Nous retrouvions ainsi le pari de la sociologie des groupes professionnels de ne pas s’intéresser seulement aux professionnels les plus reconnus (avocats, professeurs, médecins), mais aussi aux travailleurs du « bas de la pyramide » des organisations. Or, dans l’étude des relations internationales, nous nous sommes justement rendu compte que c’était sur des « professionnels » très reconnus, très visibles – les dirigeants, les chefs de projet ou les experts – que se concentrait très souvent l’attention des chercheurs. Dans le dossier, nous mettons au contraire en avant ceux qui sont laissés dans l’ombre et que nous avons appelés de manière antinomique les « petits professionnels » de l’international parce qu’ils ne sont généralement pas reconnus comme tels, ni statutairement ni même symboliquement. Comme le montre la variété des situations observées dans ce dossier, ces « petits professionnels » se retrouvent dans un grand nombre d’activités internationales.
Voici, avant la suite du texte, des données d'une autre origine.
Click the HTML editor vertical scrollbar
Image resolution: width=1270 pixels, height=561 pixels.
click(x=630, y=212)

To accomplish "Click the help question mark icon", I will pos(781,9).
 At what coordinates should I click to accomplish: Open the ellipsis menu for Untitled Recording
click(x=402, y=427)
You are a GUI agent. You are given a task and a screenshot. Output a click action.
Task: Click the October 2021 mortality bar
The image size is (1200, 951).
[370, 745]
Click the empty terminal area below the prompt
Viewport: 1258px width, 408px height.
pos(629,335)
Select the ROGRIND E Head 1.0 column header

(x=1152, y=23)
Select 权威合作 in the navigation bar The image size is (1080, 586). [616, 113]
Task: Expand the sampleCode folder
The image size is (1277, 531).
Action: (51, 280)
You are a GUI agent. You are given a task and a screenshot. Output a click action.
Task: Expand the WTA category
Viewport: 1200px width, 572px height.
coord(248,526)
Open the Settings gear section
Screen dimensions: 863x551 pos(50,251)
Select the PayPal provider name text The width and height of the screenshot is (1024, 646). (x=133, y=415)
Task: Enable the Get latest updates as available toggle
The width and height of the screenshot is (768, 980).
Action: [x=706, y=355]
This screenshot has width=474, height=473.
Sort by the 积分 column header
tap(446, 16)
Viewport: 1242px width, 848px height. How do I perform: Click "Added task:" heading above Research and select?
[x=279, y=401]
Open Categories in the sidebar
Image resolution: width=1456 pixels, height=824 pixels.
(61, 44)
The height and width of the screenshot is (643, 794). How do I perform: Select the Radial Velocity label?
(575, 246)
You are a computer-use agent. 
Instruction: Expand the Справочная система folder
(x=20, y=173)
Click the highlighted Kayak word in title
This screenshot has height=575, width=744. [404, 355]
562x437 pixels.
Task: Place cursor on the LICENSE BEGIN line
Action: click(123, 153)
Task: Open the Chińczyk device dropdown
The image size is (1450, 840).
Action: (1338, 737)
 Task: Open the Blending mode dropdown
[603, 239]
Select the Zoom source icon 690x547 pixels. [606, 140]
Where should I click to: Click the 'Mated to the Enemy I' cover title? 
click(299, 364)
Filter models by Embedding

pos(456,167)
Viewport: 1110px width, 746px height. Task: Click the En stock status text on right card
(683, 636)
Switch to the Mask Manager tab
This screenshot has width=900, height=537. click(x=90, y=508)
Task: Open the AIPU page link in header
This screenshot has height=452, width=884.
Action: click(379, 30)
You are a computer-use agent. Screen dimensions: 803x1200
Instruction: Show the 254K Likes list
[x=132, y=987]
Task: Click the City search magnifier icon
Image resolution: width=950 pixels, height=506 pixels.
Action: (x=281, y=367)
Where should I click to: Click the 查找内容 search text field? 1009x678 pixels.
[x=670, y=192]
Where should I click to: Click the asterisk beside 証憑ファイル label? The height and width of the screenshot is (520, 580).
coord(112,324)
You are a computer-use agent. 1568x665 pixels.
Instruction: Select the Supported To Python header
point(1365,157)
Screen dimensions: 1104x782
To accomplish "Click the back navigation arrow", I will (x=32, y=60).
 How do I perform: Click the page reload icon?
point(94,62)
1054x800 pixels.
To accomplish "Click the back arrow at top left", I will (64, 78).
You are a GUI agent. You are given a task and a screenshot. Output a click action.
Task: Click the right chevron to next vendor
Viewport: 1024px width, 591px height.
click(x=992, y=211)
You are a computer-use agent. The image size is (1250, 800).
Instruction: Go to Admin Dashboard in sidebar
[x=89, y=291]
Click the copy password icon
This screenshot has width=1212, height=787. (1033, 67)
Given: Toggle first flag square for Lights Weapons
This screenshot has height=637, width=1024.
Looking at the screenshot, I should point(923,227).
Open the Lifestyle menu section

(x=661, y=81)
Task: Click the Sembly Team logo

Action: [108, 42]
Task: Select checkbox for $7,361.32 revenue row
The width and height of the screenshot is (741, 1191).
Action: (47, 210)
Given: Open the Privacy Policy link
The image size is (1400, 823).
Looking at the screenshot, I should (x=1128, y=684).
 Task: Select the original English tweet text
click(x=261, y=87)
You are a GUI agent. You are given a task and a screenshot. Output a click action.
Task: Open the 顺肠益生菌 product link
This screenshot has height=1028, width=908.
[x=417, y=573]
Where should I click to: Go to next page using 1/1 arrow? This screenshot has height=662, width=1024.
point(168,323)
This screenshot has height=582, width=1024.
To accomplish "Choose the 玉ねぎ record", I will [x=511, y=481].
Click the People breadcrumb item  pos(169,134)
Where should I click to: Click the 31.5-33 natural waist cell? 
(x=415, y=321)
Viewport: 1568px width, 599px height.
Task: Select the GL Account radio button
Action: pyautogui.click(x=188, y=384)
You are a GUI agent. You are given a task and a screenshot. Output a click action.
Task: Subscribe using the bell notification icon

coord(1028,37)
Toutes les études de cas présentées dans ce dossier s’appuient sur des enquêtes de terrain parfois au long cours. Quels sont les atouts – et les apports – de la méthode ethnographique pour étudier ces acteurs qui ne sont ni les plus reconnus ni les plus légitimes de ce milieu professionnel ? Plus généralement, dans quelle lignée de travaux s’inscrit cette démarche ?
L’intérêt des enquêtes de terrain au long cours était précisément de rendre visibles l’existence, et le travail, de ces « petites mains » de l’international. C’est seulement en partageant le quotidien d’un terrain localisé de l’international (une ONG, un navire marchand, les bureaux d’une entreprise) qu’il est possible de faire apparaître les routines, de comprendre la matérialité du travail et l’organisation des collectifs. Les articles réunis dans ce dossier héritent des apports de l’anthropologie du développement, telle que développée dans la recherche anglo-saxonne, ou, dans l’espace francophone, par Jean-Pierre Olivier de Sardan notamment.
Les enquêtes sur la mise en œuvre de projets de coopération ou sur le fonctionnement ordinaire des organisations internationales ont ainsi mis en lumière ce que les documents programmatiques ou les organigrammes éludent : la multiplicité des intermédiaires, qui n’ont parfois aucun rôle officiellement reconnu mais exercent des fonctions majeures pour traduire des notions ou des techniques, adapter localement des standards. Ce faisant, ces enquêtes ont montré l’importance d’une approche empirique qui plonge dans les dimensions informelles du travail de l’international, comme les pratiques de sociabilité. Nous avons fait le pari que, loin d’être anecdotique, cette approche permettait de renouveler le regard sur les relations internationales. C’est la démarche promue par le groupe de recherche « Ethnopol », qui propose de recourir à l’ethnographie politique afin de saisir les objets de la science politique « au ras des pratiques ».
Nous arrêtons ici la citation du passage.